** Opening Provided information block **
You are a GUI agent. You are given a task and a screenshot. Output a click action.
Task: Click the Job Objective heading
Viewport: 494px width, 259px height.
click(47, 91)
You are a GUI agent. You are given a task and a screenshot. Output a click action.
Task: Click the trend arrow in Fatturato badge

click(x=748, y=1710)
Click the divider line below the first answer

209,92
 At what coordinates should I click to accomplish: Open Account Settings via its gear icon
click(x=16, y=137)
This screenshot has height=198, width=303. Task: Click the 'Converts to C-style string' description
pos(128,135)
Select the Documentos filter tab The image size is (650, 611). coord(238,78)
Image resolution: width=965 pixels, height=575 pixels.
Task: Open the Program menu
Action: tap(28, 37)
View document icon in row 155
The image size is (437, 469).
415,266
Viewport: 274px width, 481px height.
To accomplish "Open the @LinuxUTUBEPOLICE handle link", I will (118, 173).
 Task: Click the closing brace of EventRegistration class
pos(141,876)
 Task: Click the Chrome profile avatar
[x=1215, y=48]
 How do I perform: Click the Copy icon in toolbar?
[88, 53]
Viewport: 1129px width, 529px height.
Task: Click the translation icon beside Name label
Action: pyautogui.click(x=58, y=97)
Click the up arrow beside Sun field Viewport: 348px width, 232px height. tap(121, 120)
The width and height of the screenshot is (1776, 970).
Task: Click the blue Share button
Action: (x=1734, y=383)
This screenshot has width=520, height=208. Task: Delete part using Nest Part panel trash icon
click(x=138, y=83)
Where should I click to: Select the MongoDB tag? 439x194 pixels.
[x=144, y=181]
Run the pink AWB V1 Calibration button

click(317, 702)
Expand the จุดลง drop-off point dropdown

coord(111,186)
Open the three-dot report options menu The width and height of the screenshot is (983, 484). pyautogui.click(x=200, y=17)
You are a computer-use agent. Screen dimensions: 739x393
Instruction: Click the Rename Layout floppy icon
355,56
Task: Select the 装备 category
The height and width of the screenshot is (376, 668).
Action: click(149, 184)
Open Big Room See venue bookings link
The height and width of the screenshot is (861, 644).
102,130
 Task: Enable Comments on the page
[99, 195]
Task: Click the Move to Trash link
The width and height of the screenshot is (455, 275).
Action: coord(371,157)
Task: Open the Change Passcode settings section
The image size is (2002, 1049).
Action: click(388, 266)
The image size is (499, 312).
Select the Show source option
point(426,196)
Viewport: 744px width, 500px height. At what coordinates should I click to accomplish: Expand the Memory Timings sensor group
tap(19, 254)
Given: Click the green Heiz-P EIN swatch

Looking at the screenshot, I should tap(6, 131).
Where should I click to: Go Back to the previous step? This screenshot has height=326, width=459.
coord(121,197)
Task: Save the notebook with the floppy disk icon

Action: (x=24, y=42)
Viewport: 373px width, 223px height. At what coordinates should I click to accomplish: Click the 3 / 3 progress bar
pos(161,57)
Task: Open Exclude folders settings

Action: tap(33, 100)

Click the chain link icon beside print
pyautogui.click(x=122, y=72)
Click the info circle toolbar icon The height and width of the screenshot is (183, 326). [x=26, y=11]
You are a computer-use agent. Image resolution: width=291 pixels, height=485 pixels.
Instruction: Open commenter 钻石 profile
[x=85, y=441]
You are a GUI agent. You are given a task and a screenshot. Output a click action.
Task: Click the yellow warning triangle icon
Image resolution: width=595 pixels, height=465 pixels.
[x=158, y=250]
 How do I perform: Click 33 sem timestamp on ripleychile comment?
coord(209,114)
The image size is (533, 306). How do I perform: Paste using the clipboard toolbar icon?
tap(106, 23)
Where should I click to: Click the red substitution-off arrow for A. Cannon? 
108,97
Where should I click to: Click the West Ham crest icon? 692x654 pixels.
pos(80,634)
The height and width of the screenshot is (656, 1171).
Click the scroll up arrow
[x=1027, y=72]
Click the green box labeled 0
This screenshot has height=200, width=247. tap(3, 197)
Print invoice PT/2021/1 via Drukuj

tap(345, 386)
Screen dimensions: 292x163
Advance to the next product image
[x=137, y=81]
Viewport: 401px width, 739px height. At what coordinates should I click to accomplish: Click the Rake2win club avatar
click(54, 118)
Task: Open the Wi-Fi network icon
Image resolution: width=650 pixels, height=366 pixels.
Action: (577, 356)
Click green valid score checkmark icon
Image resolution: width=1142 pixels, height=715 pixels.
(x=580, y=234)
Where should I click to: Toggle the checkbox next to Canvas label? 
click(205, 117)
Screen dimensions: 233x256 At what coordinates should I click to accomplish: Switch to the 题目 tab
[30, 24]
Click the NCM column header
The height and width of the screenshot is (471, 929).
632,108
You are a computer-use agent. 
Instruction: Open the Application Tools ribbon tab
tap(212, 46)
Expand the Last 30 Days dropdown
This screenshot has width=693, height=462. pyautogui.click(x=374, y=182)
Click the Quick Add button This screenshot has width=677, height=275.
** Closing Provided information block **
# Task
Show all lines from the data above in which the word "computer" appears.

# Solution to this exercise
You are a computer-use agent. Screen dimensions: 739x393
You are a computer-use agent. Image resolution: width=291 pixels, height=485 pixels.
You are a computer-use agent. 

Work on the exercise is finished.